Sometimes during a preplanned acquisition like this, there exists good opportunities for many floundering gun companies to be purchased strictly for their tangible assets. Machinery, tools, fixtures, stock making equipment, perishable tooling, and the like. In short these companies are worth more dead than alive.
Take a company like Ithaca Gun, or High Standard. They've had many owners who have tried countless times to make them successful by restructuring, modifying product line, and the like. Most all of the time it has proven to be unsuccessful. Finally, they are simply given up on and sit in a state of limbo with plywood on the doors. They only exist on a banks computer as a bad, unsellable asset. A company like Cerberus can catch a lot of these down, but not quite out firearms companies and purchase all of their assets for literally pennies on the dollar, and at the same time offer the downtrodden owners a way out besides bankruptcy. It's all a matter of timing.
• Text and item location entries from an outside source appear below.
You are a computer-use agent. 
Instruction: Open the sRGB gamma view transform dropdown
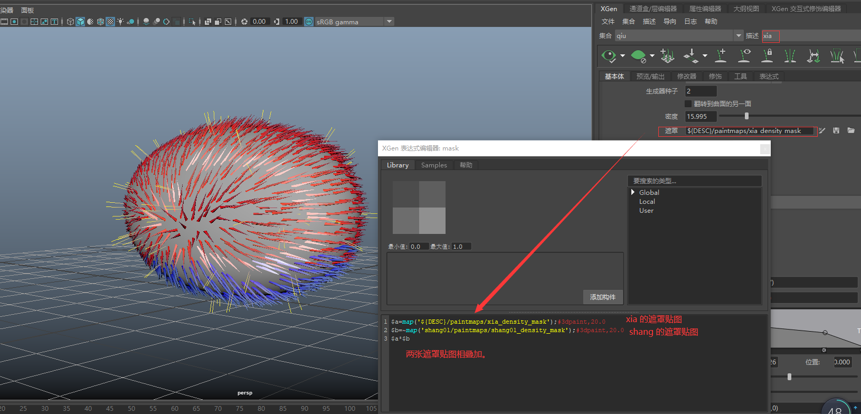(389, 22)
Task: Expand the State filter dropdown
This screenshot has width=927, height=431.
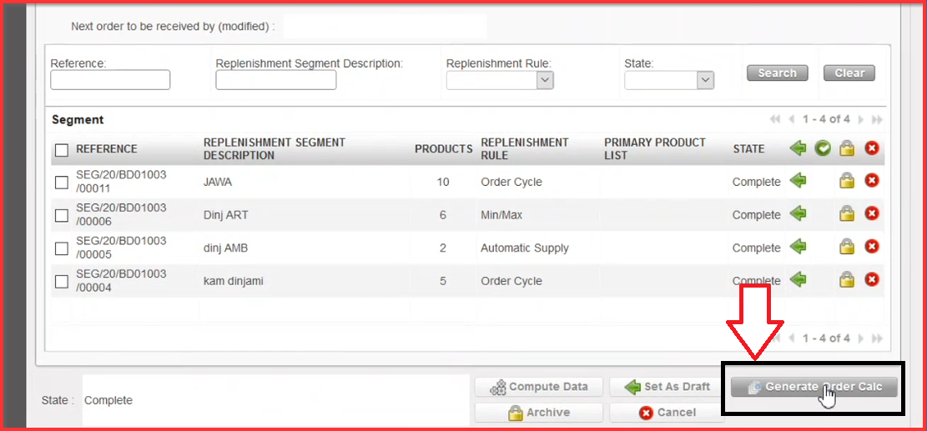Action: click(x=669, y=80)

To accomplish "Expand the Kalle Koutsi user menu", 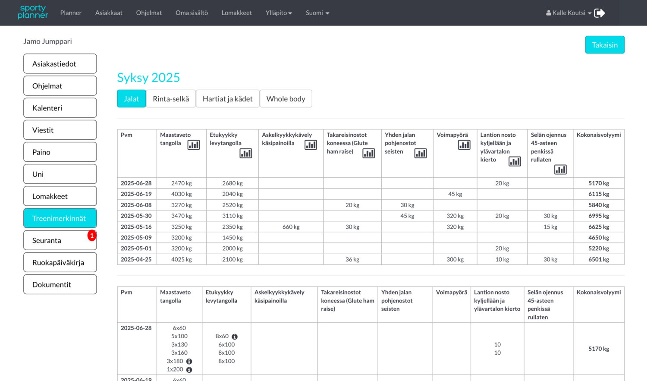I will tap(568, 13).
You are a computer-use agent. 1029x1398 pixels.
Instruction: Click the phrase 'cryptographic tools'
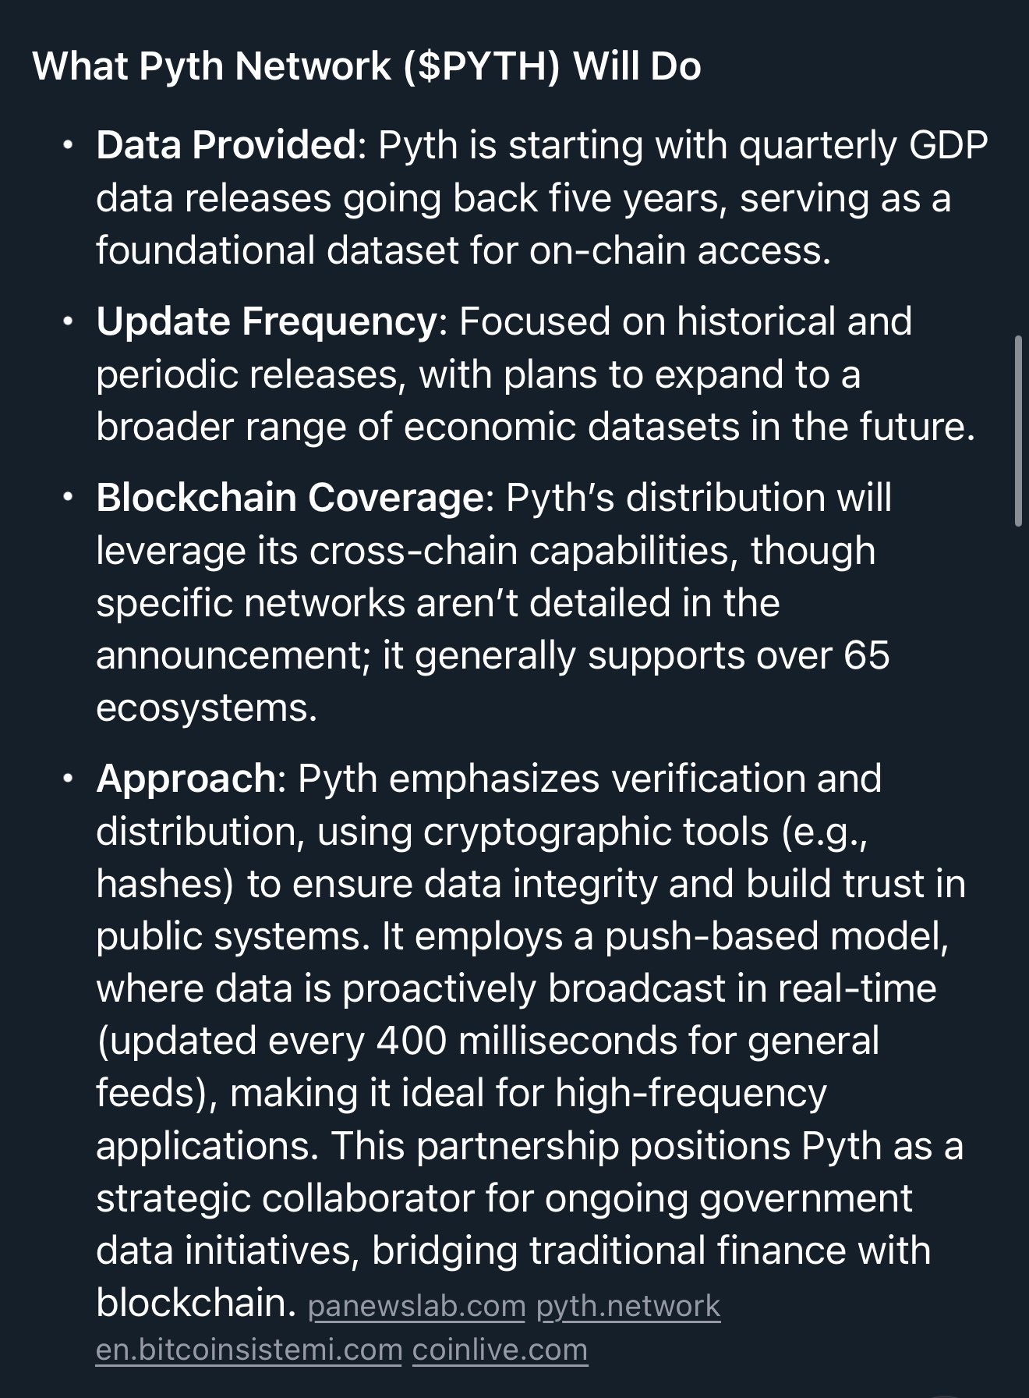pyautogui.click(x=596, y=832)
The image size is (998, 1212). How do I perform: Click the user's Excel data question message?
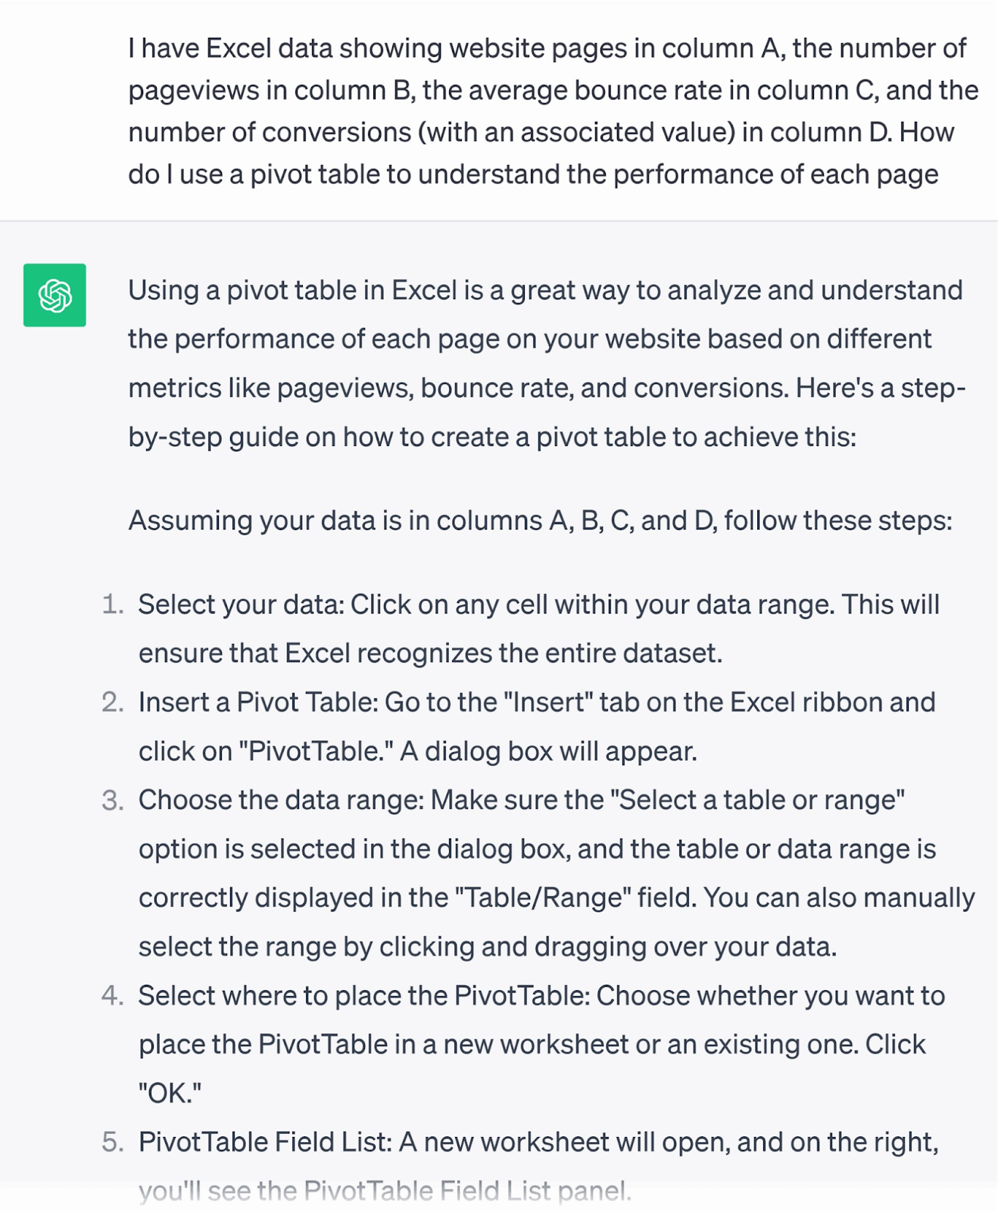point(553,111)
Then, these above mentioned assets can be put to use elsewhere in one of the many other companies they've purchased, and be used to add to the product line. Kind of like what High Standard did in it's more successful days with Auto Mag. Harry Sanford built a hell of a nice, well made pistol in the .308 Auto Mag. It was a gun way ahead of it's time. He just couldn't sell the damn thing no matter how hard he tried. Hell, even Clint Eastwood couldn't sell it! High Standard bought everything and tried to sell it under their name, i.e. "The High Standard Auto Mag Pistol". It did better, not not well enough to stay in production. Perhaps if High Standard was in better financial shape they could have produced the pistol more efficiently and marketed it better, and it would still be in production today. Point being in all of this is that a lot of good can come from these multiple acquisitions like Cerberus is doing. If they weren't around a lot of these companies like Remington would simply wither and die on the vine, their products lost forever. Cerberus, like them or not, is really giving the gun industry in this country a huge infusion of capitol. That is something that it can really absorb, especially in such a horse$h!t economy that we are all faced with today, and most likely will be for years to come. Longer everyday Hussein stays in 1600 North. Bill T.